■ **Data for processing**:
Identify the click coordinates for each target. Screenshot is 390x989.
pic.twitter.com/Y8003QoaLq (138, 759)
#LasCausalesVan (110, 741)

---

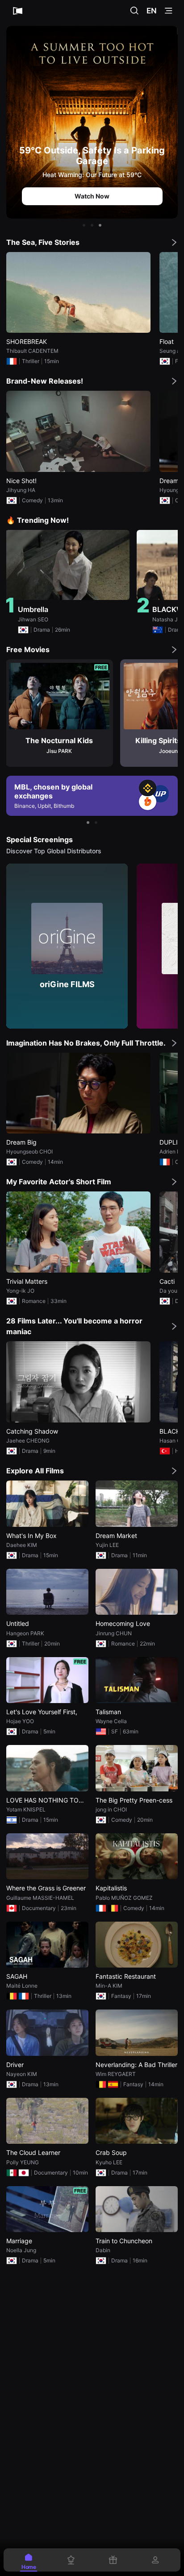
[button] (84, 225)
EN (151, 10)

■ **Exercise description**: In the listing above, find the line with "Identify the click" and the line with "#LasCausalesVan (110, 741)"; output exactly those lines and all lines between them.

■ **Expected answer**:
Identify the click coordinates for each target. Screenshot is 390x989.
pic.twitter.com/Y8003QoaLq (138, 759)
#LasCausalesVan (110, 741)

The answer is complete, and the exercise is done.